At midnight on January 1st, 2022, the state of California officially enacted Proposition 12; a measure the Humane Society of the United States called the “strongest law in the world for addressing farm animal confinement”. The law requires much more space than the current industry standard for laying hens, sows, and veal calves and bars the sale of any meat or eggs not raised to these new standards in the state of California – regardless of where the animals were born, raised, or slaughtered.
Though the law is in effect, legal battles surrounding it will continue. National Pork Producers Council and the American Farm Bureau Federation have jointly filed a lawsuit challenging the law on Commerce Clause grounds; arguing that California doesn’t have the right to change production practices in other states. So far, that argument has suffered some defeats in lower courts as California has argued that this law isn’t a Commerce Clause violation because they are treating all pork producers nationally the same, with regard to selling meat in California. This case is currently awaiting a decision by the Supreme Court about whether or not they will hear the case. Attorney on the case Gary Baise from Olsson Frank Weeda joined me for our Tuesday, January 4th show to discuss the details ahead of the Supreme Court.
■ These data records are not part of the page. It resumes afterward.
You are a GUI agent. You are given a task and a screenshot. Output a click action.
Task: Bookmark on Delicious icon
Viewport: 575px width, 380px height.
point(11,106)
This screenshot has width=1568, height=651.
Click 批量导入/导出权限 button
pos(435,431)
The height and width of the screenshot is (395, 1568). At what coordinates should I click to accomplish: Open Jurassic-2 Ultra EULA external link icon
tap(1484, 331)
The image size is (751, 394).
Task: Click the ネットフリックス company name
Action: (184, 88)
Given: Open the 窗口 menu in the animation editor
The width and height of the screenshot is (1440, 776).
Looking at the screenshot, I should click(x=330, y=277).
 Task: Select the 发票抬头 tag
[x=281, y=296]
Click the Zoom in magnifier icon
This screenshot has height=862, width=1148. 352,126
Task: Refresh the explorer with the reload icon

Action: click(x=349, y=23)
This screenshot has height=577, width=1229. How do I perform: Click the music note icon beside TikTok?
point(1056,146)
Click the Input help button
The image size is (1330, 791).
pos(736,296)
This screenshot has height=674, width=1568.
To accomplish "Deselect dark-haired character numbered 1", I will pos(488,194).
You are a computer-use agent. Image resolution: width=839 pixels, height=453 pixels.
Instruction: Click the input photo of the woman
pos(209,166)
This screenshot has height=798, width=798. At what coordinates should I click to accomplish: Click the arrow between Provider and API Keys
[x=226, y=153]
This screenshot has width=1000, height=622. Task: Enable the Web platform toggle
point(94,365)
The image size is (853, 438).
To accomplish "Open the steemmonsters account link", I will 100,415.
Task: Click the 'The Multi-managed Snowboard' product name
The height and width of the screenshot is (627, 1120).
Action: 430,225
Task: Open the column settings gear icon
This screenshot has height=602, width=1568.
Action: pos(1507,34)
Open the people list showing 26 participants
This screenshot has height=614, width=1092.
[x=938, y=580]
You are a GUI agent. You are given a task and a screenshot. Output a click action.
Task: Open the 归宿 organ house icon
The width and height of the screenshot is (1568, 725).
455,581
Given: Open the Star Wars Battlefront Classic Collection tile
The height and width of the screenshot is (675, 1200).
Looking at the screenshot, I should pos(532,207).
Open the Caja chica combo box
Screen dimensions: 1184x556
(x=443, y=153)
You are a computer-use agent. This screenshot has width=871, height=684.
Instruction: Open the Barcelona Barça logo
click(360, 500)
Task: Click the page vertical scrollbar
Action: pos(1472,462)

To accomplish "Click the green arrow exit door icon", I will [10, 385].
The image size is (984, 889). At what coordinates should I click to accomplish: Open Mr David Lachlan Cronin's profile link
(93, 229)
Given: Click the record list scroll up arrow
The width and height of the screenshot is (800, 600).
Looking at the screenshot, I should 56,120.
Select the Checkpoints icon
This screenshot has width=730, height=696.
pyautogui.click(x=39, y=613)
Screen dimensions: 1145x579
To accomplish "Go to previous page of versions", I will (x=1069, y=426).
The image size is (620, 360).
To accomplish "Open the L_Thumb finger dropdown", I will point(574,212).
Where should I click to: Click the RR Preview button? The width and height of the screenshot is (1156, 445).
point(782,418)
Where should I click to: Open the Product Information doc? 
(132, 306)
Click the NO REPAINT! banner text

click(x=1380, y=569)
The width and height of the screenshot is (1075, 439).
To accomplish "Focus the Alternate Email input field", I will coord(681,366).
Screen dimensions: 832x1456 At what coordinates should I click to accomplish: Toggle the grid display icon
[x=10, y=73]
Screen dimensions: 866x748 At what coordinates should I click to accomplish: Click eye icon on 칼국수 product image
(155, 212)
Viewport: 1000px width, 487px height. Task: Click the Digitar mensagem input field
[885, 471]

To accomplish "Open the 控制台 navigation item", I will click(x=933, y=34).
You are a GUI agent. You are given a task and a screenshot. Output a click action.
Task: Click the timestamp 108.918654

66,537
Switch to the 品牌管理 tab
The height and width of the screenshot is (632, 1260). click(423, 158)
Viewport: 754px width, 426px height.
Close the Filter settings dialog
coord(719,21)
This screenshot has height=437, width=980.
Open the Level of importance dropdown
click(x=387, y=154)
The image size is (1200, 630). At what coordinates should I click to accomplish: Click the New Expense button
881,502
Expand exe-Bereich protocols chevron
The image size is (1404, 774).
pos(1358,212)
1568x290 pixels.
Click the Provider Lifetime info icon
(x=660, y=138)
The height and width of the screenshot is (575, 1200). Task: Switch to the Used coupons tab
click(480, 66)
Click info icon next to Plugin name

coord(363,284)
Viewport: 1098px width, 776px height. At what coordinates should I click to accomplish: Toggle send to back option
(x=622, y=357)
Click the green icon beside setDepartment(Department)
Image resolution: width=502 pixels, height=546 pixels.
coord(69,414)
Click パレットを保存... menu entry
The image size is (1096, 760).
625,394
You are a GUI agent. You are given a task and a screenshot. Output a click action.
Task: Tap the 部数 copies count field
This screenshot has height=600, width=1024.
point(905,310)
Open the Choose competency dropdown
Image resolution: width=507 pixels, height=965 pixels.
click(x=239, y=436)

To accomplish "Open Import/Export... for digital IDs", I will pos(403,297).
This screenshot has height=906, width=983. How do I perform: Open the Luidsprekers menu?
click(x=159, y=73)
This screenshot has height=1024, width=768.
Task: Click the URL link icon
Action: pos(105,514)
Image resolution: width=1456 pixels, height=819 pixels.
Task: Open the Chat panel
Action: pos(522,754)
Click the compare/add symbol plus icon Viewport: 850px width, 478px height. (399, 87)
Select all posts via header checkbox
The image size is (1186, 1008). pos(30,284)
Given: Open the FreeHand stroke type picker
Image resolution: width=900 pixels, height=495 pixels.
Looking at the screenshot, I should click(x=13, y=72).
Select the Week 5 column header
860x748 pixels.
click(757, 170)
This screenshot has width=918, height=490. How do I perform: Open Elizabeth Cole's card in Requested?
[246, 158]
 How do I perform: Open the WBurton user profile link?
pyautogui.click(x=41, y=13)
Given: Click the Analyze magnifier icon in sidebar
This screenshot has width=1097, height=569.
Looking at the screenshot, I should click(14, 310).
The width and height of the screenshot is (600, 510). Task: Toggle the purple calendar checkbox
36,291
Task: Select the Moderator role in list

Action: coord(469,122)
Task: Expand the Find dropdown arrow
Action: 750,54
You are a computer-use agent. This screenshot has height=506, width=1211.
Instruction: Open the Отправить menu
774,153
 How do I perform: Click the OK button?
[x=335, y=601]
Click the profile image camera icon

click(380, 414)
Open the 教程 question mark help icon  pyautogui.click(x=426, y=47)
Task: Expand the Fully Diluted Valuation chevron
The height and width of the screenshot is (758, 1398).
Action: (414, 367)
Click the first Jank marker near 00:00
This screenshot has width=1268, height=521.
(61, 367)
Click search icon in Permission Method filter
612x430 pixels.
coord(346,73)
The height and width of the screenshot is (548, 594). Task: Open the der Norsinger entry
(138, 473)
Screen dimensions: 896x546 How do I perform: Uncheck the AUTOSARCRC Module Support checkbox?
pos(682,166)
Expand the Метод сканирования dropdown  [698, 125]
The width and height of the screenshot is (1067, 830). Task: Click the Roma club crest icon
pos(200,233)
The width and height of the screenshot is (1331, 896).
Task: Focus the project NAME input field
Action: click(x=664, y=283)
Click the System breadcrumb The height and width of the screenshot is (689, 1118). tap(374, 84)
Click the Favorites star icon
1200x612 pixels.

In addition to the ongoing legal challenges of this law, there are practical challenges as well for grocers, restaurants, and other pork retailers in California because the rulemaking under this law has not yet been finalized. In November, the California Grocers Association, California Restaurant Association, California Hispanic Chambers of Commerce, California Retailers Association and a meat processor called Kruse and Sons filed a lawsuit in the state to delay implementation of the law, arguing that the state had missed many deadlines in publishing their regulations and there was too much uncertainty to push ahead with the January 1st implementation date. They were seeking a 28 month extension to allow the state to finish their regulations.
In the meantime; farmers, consumers, and retailers are living in a Kafka-esque world where the law that’s in place hasn’t yet been written, might yet be found unconstitutional, and yet the penalties for violating it are already in place. Regardless of the merits of Prop 12, the rollout in California has not been a template for good governance.